* _Problem to solve_
Could you gather every line of the records below that contains the string "width" and copy each one out?

[Entries on finding words and elements]
- - - - - - -
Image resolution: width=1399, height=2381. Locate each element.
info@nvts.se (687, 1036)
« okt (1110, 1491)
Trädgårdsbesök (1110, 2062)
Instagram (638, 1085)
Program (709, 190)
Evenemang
- - - - - - -
* _Problem solution_
Image resolution: width=1399, height=2381. Locate each element.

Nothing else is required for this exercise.